## REQUIRED TASKS
A - In the forum post, where does the paper say concern about the superintelligence outcome would be better directed?
B - Reproduce word for word the part of the forum post from "Don't Fear the" up to and including "access and storage.".

## TEXT PASSAGE
I've put a preprint up on arXiv that this community might find relevant. It's an argument from over a year ago, so it may be dated. I haven't been keeping up with the field much since I wrote it, so I welcome any feedback especially on where the crux of the AI risk debate has moved since the publication of Bostrom's Superintelligence book.

Don't Fear the Reaper: Refuting Bostrom's Superintelligence Argument

In recent years prominent intellectuals have raised ethical concerns about the consequences of artificial intelligence. One concern is that an autonomous agent might modify itself to become "superintelligent" and, in supremely effective pursuit of poorly specified goals, destroy all of humanity. This paper considers and rejects the possibility of this outcome. We argue that this scenario depends on an agent's ability to rapidly improve its ability to predict its environment through self-modification. Using a Bayesian model of a reasoning agent, we show that there are important limitations to how an agent may improve its predictive ability through self-modification alone. We conclude that concern about this artificial intelligence outcome is misplaced and better directed at policy questions around data access and storage.

As I hope is clear from the argument, the point of the article is to suggest that to the extent AI risk is a problem, we should shift our focus away from AI theory and more towards addressing questions of how we socially organize data collection and retention.

New Comment
20 comments, sorted by Click to highlight new comments since:

Contrary to the conditions of Bostrom’s intelligence explosion scenario, we have identified ways in which the recalcitrance of prediction, an important instrumental reasoning task, is prohibitively high.

To demonstrate how such an analysis could work, we analyzed the recalcitrance of prediction, using a Bayesian model of a predictive agent. We found that the barriers to recursive self-improvement through algorithmic changes is prohibitively high for an intelligence explosion.

## DATASET ROWS
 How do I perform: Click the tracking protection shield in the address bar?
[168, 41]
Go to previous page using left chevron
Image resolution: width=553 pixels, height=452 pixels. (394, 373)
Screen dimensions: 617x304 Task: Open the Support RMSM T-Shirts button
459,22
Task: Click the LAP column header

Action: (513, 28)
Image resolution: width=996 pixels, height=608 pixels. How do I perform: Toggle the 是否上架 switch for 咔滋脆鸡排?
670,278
--
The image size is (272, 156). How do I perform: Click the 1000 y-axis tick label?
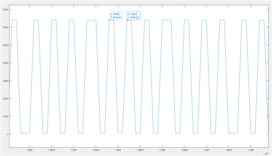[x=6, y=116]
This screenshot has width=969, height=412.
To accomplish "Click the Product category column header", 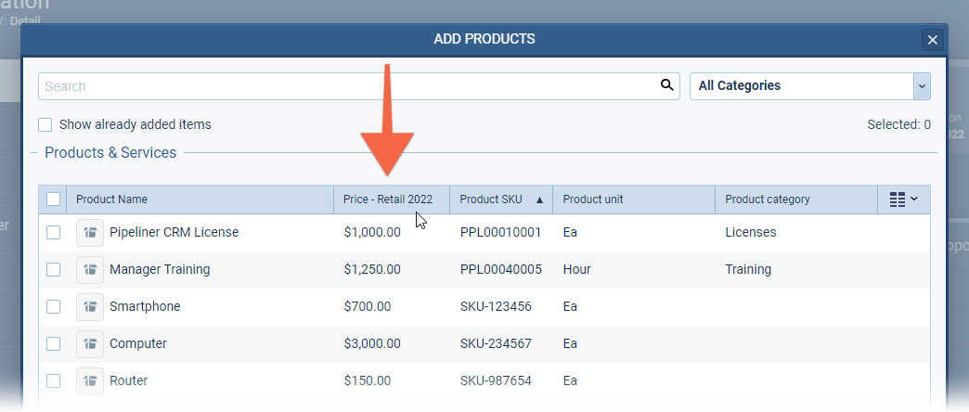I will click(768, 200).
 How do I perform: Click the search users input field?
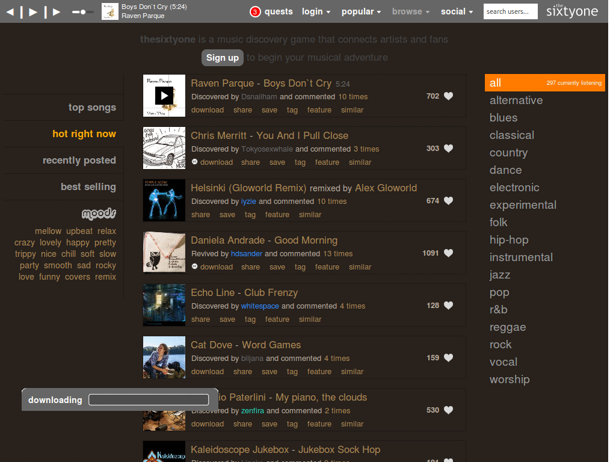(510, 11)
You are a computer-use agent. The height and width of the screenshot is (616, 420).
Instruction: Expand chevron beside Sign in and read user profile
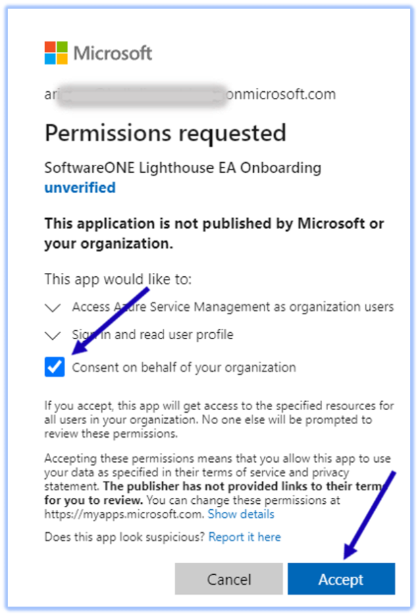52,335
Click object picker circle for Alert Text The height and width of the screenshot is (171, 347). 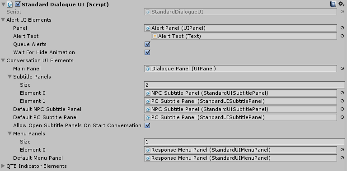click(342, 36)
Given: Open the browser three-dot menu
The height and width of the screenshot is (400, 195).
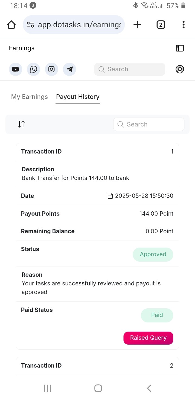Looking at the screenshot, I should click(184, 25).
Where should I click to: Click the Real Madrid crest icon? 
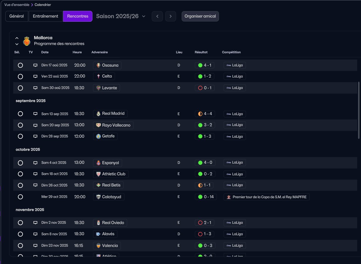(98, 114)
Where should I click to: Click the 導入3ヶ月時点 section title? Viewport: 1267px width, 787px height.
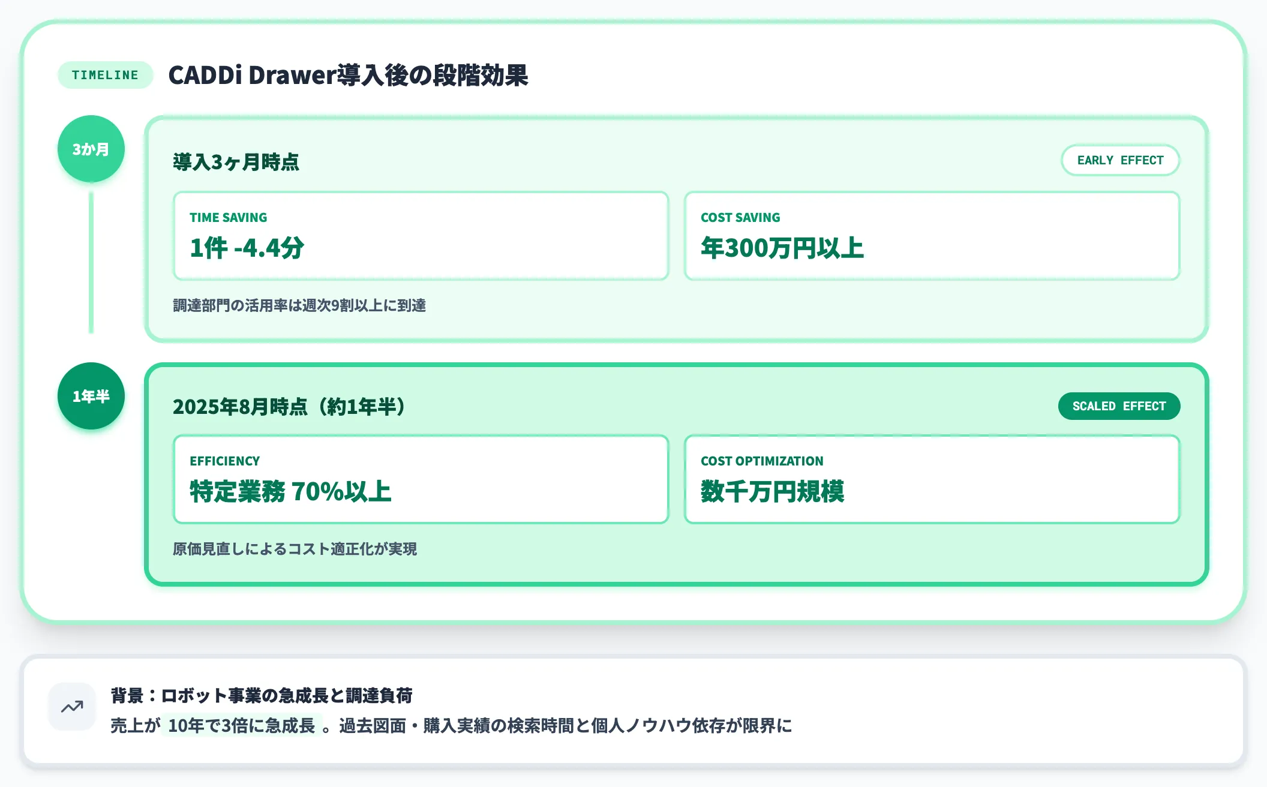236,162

## ANSWERS FOR THE EXERCISE
A - At policy questions around data access and storage.

B -
Don't Fear the Reaper: Refuting Bostrom's Superintelligence Argument

In recent years prominent intellectuals have raised ethical concerns about the consequences of artificial intelligence. One concern is that an autonomous agent might modify itself to become "superintelligent" and, in supremely effective pursuit of poorly specified goals, destroy all of humanity. This paper considers and rejects the possibility of this outcome. We argue that this scenario depends on an agent's ability to rapidly improve its ability to predict its environment through self-modification. Using a Bayesian model of a reasoning agent, we show that there are important limitations to how an agent may improve its predictive ability through self-modification alone. We conclude that concern about this artificial intelligence outcome is misplaced and better directed at policy questions around data access and storage.